**The problem:** Which of the lines below hold "computer"? Please return each one.

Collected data
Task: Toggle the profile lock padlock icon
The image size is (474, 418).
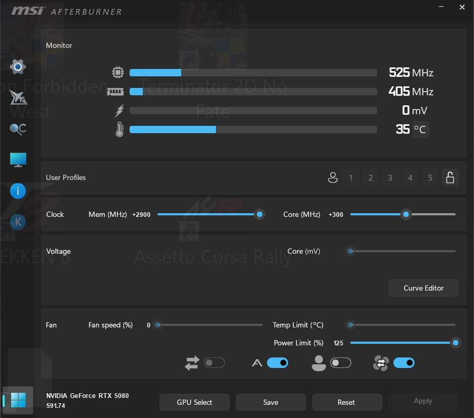Action: point(450,178)
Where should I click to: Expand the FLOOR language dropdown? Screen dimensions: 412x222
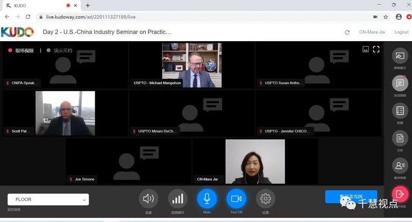[x=48, y=199]
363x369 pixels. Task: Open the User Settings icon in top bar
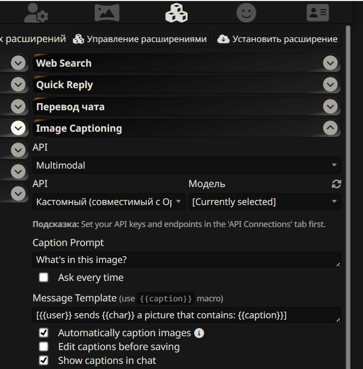click(x=36, y=12)
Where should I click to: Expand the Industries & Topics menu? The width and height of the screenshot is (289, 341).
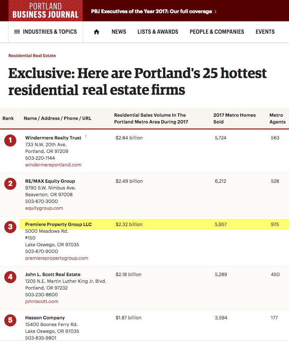[x=50, y=32]
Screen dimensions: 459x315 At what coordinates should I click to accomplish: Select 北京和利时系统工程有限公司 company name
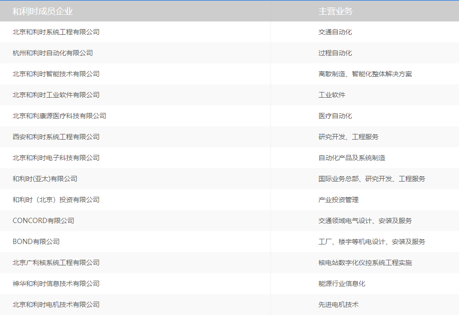[x=56, y=32]
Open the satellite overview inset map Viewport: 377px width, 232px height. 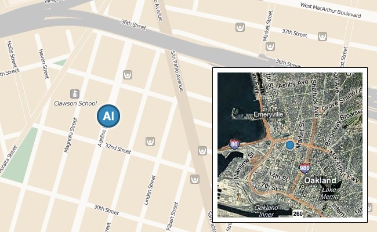tap(290, 145)
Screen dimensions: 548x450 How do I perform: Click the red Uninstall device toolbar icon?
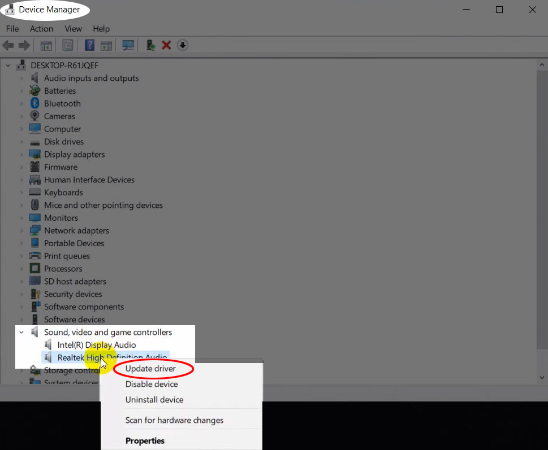(167, 45)
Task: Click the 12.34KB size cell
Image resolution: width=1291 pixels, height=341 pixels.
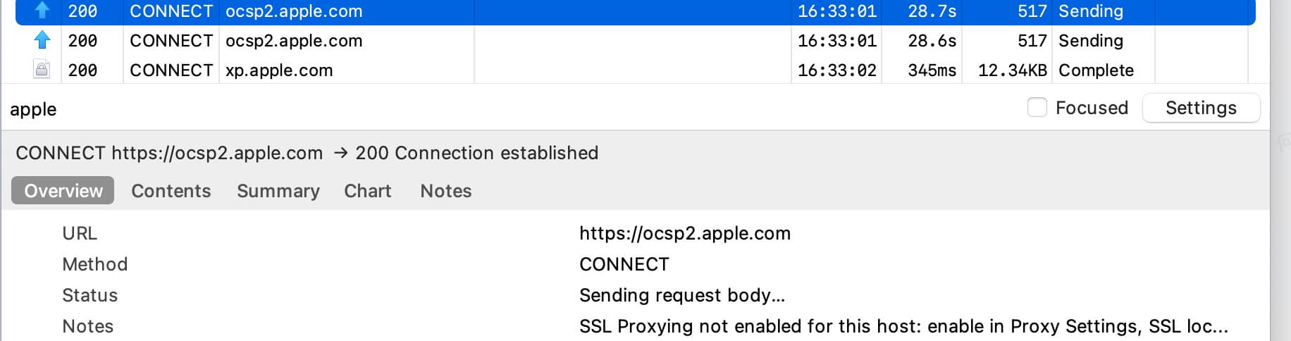Action: pyautogui.click(x=1012, y=70)
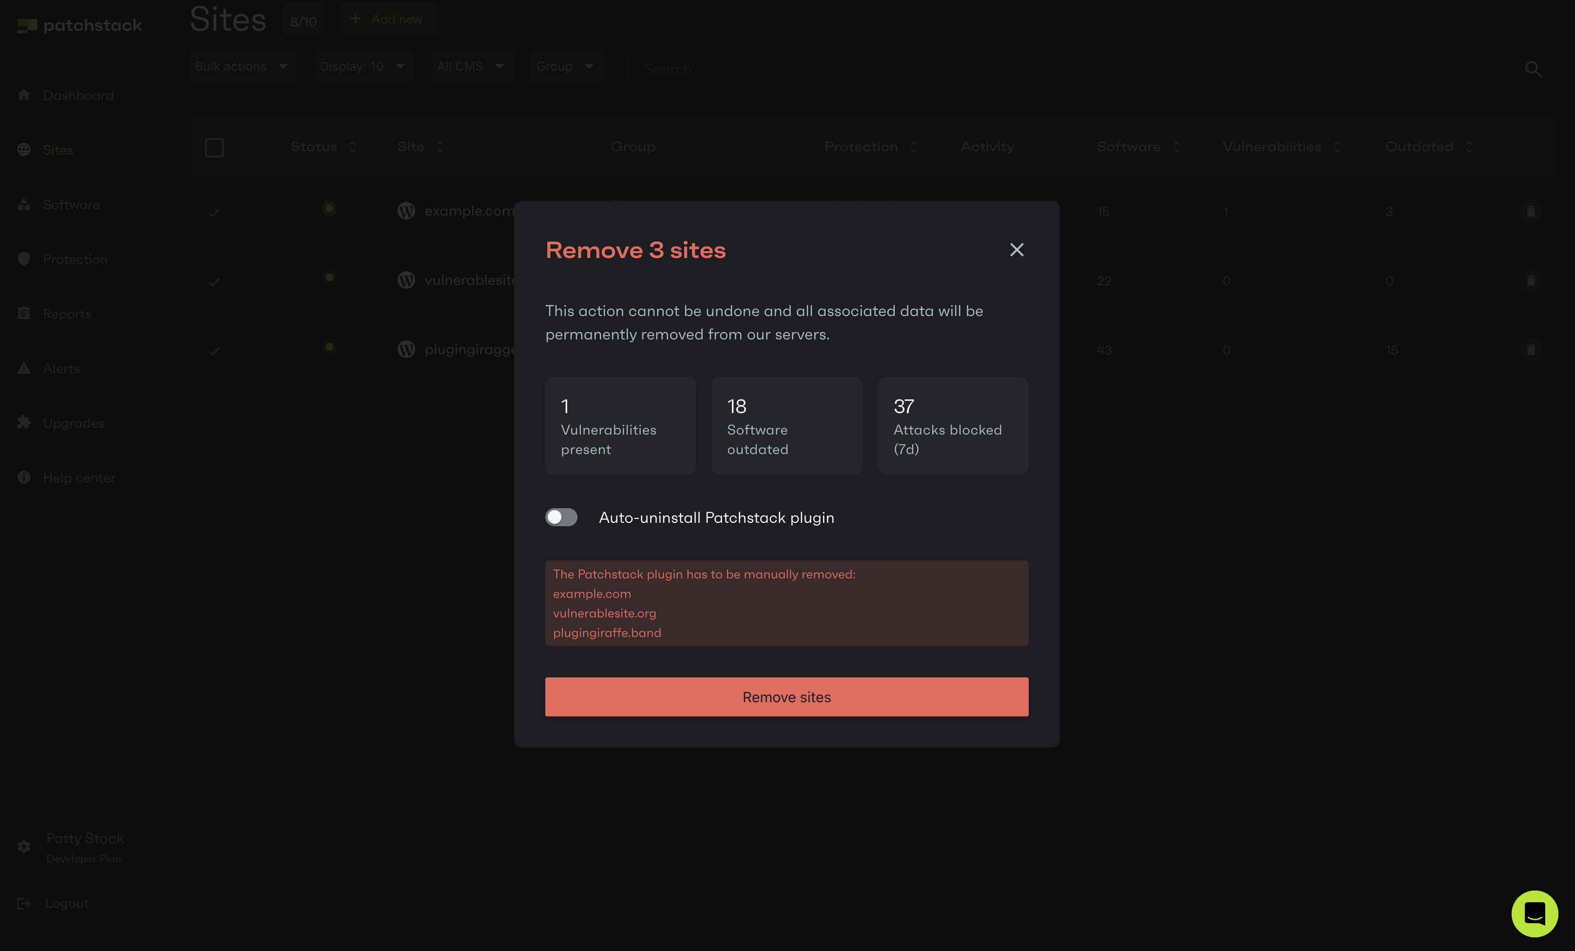This screenshot has height=951, width=1575.
Task: Click the WordPress icon beside vulnerablesite
Action: 407,280
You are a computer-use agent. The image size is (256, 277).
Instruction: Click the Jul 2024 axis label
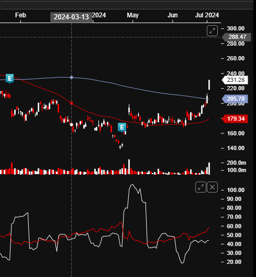point(207,15)
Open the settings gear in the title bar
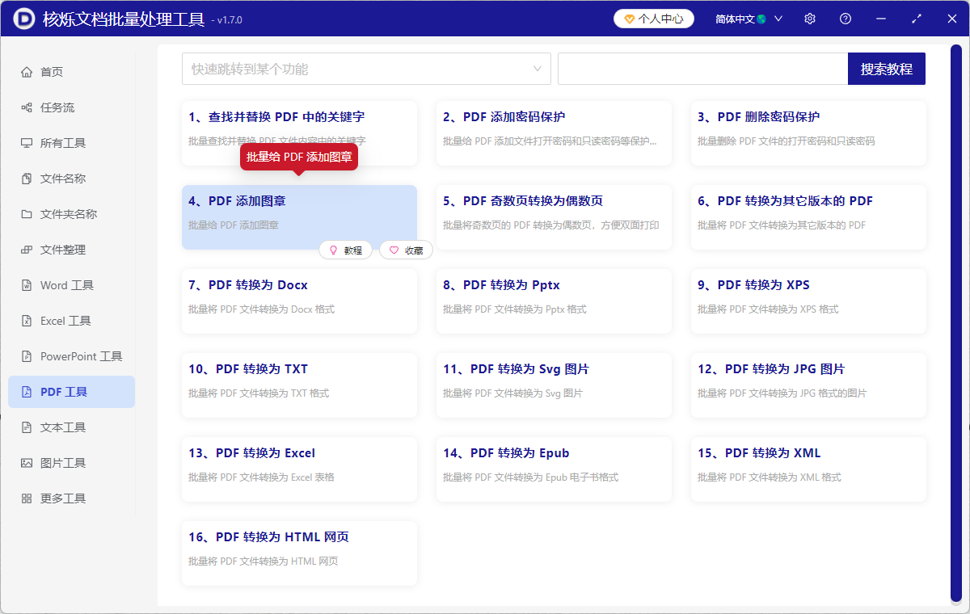970x614 pixels. [809, 18]
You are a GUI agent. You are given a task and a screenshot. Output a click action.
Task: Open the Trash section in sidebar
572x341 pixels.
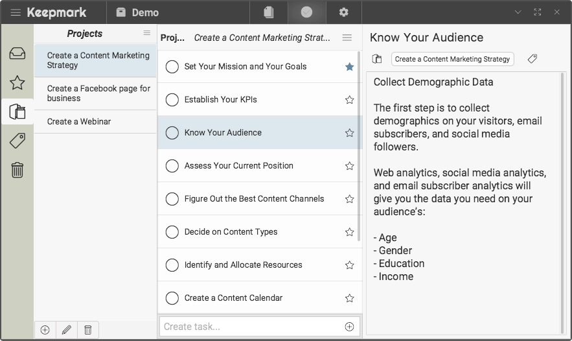coord(17,170)
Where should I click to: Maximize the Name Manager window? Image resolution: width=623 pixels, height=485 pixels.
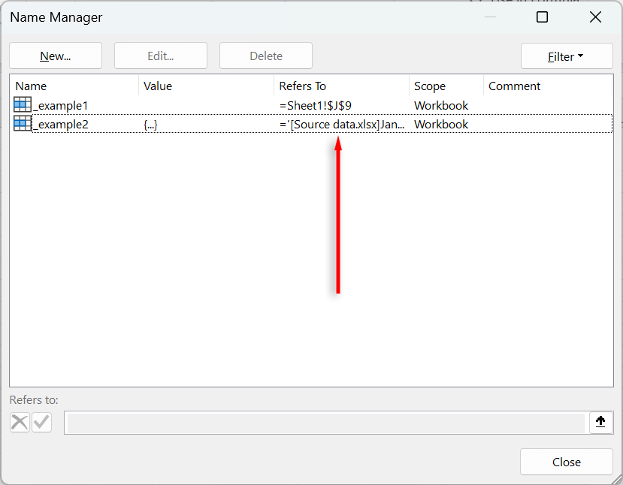point(542,17)
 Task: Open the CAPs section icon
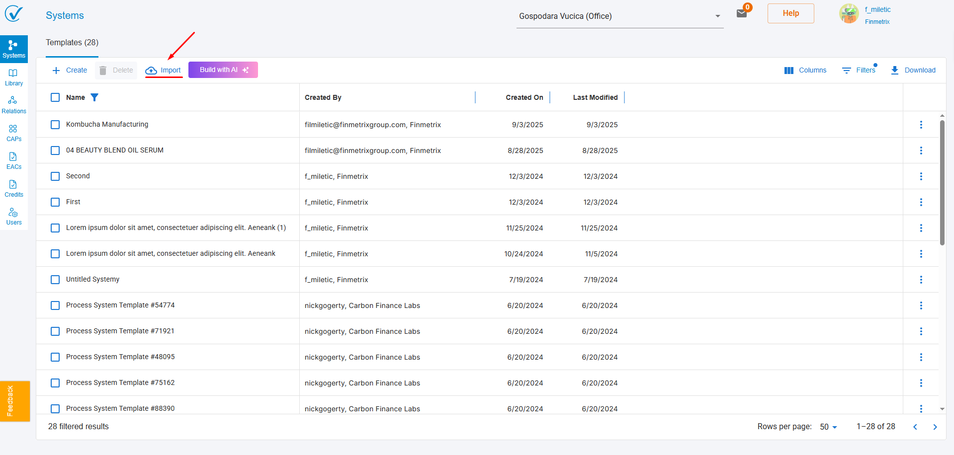point(13,133)
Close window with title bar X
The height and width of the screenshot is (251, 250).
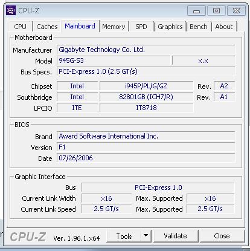tap(236, 11)
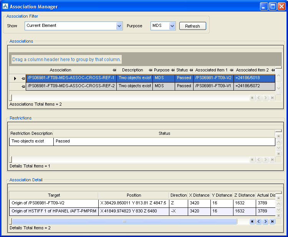Click pin icon on Association column header
Image resolution: width=288 pixels, height=237 pixels.
click(x=114, y=70)
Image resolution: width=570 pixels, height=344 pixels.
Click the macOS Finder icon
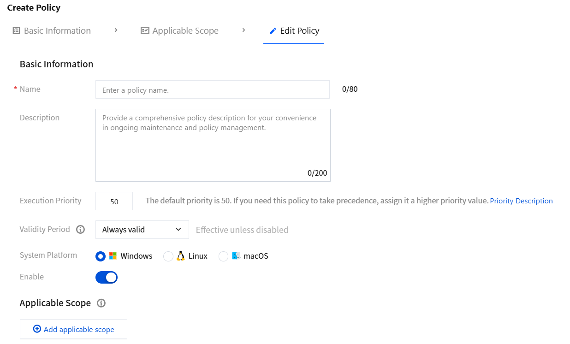click(236, 256)
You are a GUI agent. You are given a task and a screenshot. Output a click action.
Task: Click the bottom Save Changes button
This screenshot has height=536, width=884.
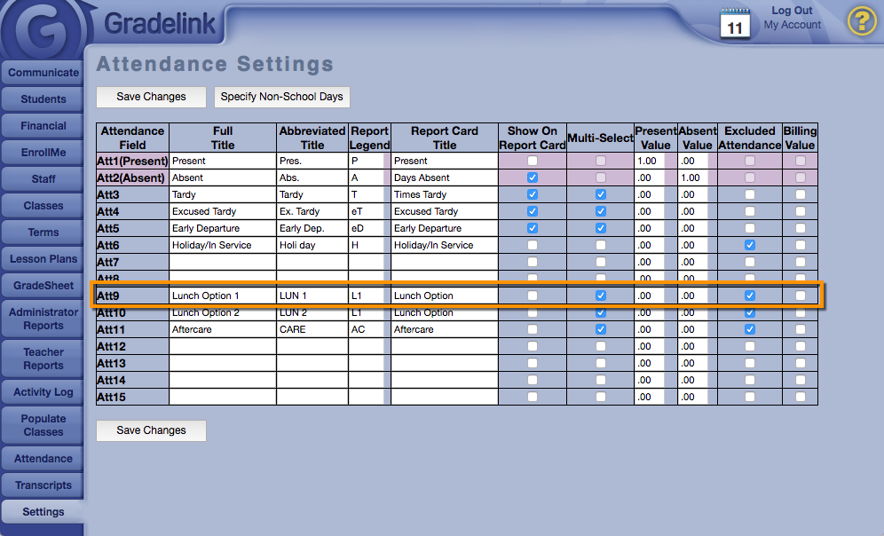[x=151, y=430]
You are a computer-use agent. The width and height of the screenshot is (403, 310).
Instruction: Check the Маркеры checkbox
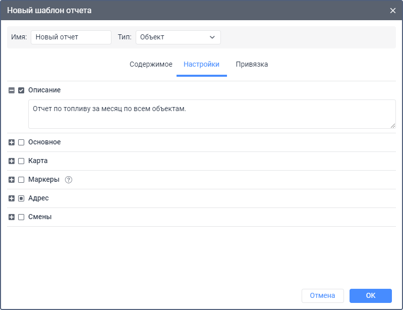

**Solution:**
You are a computer-use agent. The image size is (256, 277).
You are a computer-use agent. The width and height of the screenshot is (403, 310).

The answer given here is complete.